Wintergreen’s 10k Road Championship Race Report: Accepting My First DNF

Saturday, May 24th was my goal race for the season: the 10k road national championship. I wanted a sub 37 minute 10k so badly, and I’d told everyone that was my goal, but my body had other plans.

After coming off a successful training cycle and a shiny new 5k PR, I was physically in the best running shape I’ve ever experienced. Shortly after running that 5k race, my calves seemed a bit tight. It wasn’t causing much pain, so I raced another 10k as a tuneup for my goal race. During the tuneup race, the pain moved into my achilles, so I backed off at the halfway mark. I spent the next two weeks trying to get my body to cooperate for my goal 10k.

I did everything in my power to get to the start line, but knew that there was a chance I would have to quit. I didn’t want to aggravate the issue further, and wasn’t going to risk rupturing the tendon or anything that could contribute to a longer layoff from running. Between kilometers 4 and 5, there was an incline, and I could feel pulling in the back of my leg. Nothing debilitating, but also a sign to stop. I knew I had to, and I promised myself that at the next medical flag, I would leave the course. Internally, there was no debate. I made a decision and I stuck with it – which I’m extremely proud of, because normally I am too stubborn to give in and would have kept running, making the injury worse.

I was disappointed that I wouldn’t be finishing the race. It was a hometown event, one that I look forward to every year, and I was in the elite field.

My husband already knew something had gone wrong well before he heard from me after the race. The race was televised, and he and my children were watching on TV. They said that they saw me start, and then saw me around the 3.5km mark. They said I didn’t look like myself. My stride wasn’t fluid, my face was blank.

As I write this, I am still at peace with my decision. I am disappointed because I feel like I let others down, but those people are actually proud of me for not injuring myself further. They would have been more disappointed if I’d pushed myself to finish and ended up with a worse injury. I’m not one to quit, and I always finish what I start. However, the way I look at this DNF is that, there are so many races I’m planning to run this fall, and I may not be able to start them if I don’t get better now. I don’t want to be dealing with chronic achilles pain. I want to be able to run, and chase finish lines, the rest of my life.

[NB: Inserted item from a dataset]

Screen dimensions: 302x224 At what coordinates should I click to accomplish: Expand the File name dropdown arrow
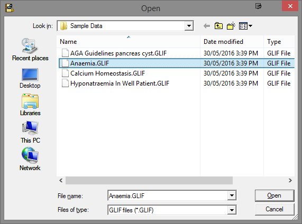(232, 195)
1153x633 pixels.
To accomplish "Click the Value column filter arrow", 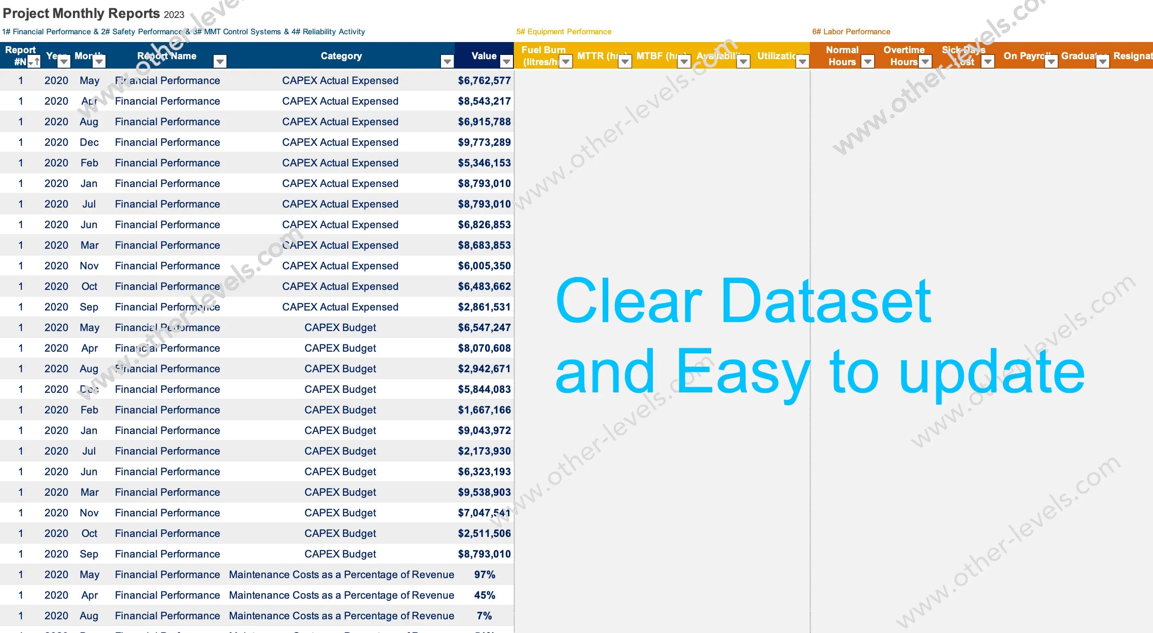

So: no regrets. I plan on taking the next month off of running to rest and recover. It won’t be easy, because I truly love running, but I need to get better. My emotions will change a lot over the next few weeks, and I will continue to remind myself that the break is for the best. I will come back stronger, and I know that my goals will still be there, ready and waiting for me to crush them.

Have you ever DNF’d a race? How did you deal with it?

A mother runner chasing big dreams.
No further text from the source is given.